The artifact was found in the city's Suematsu district on the site of a ruined Buddhist temple, which experts believe was founded in the second half of the seventh century during the Asuka Period (592-710), the Nonoichi City Board of Education said Oct. 31.

The Suematsu temple ruins are designated as a “historic site” by the central government.

The earthenware is believed to be a fragment of a “gato” (earthen pagoda) pottery work made sometime around the ninth century, education board officials said. It is the first pictorial clay pagoda to have been unearthed in Japan.

Some experts believe the figure represents a celestial nymph who serves the Miroku Bosatsu (Maitreya Bodhisattva), a Buddhist deity.
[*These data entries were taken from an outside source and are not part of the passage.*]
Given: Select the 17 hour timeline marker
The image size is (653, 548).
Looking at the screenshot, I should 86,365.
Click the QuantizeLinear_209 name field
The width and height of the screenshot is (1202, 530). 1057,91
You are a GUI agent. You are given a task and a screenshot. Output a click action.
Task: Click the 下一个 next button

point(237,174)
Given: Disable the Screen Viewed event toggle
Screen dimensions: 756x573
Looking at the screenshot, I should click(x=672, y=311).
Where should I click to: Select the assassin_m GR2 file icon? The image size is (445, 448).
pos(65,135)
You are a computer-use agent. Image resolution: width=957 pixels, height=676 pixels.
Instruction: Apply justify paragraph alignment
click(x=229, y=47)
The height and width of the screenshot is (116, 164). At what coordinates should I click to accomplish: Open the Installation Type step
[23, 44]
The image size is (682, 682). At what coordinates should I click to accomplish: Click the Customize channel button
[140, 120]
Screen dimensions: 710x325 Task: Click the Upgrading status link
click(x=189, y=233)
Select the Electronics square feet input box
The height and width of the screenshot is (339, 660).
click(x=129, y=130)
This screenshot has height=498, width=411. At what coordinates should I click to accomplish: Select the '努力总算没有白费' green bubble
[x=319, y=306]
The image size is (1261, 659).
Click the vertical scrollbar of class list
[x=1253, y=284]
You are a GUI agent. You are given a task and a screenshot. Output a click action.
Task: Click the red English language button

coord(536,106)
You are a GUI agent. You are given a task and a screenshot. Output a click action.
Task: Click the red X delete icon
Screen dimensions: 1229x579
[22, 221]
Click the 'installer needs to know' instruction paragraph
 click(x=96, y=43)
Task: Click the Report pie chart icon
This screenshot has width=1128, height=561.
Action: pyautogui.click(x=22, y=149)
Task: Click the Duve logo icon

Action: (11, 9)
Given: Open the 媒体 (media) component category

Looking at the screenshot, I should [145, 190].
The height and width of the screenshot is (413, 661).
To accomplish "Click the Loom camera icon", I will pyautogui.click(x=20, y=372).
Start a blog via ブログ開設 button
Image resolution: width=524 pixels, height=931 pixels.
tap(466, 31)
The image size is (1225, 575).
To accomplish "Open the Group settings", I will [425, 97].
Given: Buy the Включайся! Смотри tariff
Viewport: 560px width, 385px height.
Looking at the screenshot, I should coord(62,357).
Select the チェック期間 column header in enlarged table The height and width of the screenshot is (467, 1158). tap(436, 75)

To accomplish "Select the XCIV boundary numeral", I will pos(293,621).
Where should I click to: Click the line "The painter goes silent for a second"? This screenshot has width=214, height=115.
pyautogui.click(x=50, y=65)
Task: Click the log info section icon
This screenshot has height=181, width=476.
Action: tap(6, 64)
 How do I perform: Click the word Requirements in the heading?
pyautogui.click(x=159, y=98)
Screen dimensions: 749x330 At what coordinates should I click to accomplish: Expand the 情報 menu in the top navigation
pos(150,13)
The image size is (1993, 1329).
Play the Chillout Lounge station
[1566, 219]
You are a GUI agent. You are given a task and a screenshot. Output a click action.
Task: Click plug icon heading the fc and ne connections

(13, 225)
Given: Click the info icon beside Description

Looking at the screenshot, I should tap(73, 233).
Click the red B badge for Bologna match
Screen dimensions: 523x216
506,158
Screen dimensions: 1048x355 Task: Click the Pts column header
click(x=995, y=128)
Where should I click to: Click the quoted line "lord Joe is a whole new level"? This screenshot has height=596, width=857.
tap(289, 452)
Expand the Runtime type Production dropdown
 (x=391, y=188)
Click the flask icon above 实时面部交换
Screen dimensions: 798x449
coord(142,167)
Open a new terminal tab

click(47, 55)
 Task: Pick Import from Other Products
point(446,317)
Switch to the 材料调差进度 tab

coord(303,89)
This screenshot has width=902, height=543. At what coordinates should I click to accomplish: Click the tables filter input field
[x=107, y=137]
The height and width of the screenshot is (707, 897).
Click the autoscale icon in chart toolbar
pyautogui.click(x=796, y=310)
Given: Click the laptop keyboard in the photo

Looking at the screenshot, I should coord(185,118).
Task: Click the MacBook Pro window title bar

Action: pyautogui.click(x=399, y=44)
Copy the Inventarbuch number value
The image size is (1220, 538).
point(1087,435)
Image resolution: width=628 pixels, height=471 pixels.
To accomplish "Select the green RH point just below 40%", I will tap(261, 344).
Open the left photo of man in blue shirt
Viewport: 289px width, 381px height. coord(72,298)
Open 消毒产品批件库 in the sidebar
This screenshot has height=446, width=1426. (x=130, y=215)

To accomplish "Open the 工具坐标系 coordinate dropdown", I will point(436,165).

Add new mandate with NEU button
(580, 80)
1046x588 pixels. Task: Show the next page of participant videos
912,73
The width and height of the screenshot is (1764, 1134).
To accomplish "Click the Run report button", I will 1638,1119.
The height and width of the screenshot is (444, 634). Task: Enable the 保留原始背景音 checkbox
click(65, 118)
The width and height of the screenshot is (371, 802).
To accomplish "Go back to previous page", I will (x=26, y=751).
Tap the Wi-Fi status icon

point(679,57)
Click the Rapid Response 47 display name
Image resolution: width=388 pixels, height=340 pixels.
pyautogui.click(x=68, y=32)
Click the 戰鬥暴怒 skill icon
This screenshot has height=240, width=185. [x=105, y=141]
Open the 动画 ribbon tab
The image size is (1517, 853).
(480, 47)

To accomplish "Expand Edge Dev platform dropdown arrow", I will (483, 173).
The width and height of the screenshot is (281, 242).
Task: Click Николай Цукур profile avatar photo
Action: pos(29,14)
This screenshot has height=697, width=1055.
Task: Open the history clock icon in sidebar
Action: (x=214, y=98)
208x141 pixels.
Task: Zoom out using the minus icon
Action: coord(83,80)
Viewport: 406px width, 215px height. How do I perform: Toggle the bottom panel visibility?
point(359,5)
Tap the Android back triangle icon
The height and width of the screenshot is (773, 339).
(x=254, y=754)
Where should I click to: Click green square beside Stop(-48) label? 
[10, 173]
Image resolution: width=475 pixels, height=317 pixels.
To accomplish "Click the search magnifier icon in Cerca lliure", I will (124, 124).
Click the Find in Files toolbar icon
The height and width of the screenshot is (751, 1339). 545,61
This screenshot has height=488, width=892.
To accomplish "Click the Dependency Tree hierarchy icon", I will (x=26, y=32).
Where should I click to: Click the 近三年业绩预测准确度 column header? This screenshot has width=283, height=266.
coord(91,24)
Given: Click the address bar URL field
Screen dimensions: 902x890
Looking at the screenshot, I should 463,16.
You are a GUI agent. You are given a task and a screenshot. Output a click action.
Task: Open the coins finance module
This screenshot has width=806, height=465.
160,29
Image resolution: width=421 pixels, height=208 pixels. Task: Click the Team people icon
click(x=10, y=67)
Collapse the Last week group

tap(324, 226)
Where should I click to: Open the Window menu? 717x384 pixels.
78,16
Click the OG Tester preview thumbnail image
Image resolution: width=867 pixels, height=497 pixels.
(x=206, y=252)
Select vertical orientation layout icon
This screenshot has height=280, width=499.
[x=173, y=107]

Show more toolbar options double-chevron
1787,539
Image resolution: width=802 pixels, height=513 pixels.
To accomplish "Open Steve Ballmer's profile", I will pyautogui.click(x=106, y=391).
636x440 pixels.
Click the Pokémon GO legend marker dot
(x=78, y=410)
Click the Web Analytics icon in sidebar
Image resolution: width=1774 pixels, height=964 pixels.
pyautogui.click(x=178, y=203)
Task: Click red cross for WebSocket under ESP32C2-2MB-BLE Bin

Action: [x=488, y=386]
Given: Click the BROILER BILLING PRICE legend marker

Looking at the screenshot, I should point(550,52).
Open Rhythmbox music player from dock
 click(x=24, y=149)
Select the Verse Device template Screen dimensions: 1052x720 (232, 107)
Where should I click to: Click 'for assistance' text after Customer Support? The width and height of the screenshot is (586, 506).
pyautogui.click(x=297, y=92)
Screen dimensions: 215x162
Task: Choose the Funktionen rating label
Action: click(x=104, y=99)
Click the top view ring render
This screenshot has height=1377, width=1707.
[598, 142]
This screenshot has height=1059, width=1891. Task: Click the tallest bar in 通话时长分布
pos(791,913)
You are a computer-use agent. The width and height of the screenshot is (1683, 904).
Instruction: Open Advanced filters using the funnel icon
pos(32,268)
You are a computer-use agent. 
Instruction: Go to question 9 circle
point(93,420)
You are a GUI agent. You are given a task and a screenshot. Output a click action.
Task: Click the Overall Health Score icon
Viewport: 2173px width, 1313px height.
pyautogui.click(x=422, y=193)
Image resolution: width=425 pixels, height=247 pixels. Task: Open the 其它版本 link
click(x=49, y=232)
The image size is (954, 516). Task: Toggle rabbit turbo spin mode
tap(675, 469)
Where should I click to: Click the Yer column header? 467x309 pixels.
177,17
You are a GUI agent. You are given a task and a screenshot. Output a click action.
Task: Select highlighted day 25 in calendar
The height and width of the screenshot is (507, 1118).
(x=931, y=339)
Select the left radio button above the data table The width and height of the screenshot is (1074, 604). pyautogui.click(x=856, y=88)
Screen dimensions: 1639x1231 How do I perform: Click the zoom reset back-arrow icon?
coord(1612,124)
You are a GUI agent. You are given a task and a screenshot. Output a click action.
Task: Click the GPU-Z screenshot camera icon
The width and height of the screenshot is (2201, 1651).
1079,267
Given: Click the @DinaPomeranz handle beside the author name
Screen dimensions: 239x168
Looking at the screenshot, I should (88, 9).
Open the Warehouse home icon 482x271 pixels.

The finding could provide insight into the extent of the spread of Buddhism in ancient times and aspects of the cult of earthen pagodas.

The artifact, with a plate-like shape measuring 19 centimeters tall, 9.5 cm wide and 1.5 cm thick, is believed to belong to the first tier (ground floor) of an earthen pagoda. A female figure, measuring about 17 cm tall and 7 cm wide, was found engraved with a pointed tool on the front face of the first tier.

The long-haired and smiling figure holds a “hossu,” a ritual implement with bundled hair, in her hand. She wears a long dress called a “mo,” with vertical stripes and shoes with upward-bent tips.

“The smiling figure looks lovely,” said Keiji Matsumura, director-general of the Nara National Research Institute for Cultural Properties in the city of Nara. “The artifact is valuable evidence of one specific aspect of the cult of earthen pagodas, which relates to a desire to go to Maitreya’s Pure Land. It also shows that the cult of Maitreya had penetrated the Hokuriku region.”

The earthen pagoda fragment is being exhibited at the Nonoichi City Furusato History Museum through Dec. 16.